- Task directions -
Scan the entries for lines with the word "Corporate", then copy those lines.

- Data in this exercise -
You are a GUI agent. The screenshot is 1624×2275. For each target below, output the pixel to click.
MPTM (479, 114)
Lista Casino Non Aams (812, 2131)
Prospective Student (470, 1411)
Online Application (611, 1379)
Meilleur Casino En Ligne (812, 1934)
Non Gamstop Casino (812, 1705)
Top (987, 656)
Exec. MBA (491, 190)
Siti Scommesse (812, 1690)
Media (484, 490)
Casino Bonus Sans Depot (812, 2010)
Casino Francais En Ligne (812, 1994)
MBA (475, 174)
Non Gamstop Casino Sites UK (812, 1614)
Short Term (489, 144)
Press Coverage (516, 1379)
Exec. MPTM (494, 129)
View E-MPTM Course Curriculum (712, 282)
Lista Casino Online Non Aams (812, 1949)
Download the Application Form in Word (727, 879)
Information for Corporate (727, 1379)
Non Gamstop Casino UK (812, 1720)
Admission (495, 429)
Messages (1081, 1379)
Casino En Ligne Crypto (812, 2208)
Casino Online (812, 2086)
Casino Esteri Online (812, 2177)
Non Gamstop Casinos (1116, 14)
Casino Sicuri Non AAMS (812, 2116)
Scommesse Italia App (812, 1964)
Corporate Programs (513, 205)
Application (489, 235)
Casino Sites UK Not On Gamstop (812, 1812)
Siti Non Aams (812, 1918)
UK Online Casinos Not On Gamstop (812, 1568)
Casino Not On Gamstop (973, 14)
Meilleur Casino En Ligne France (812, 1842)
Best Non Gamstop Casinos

- Result -
Information for Corporate (727, 1379)
Corporate Programs (513, 205)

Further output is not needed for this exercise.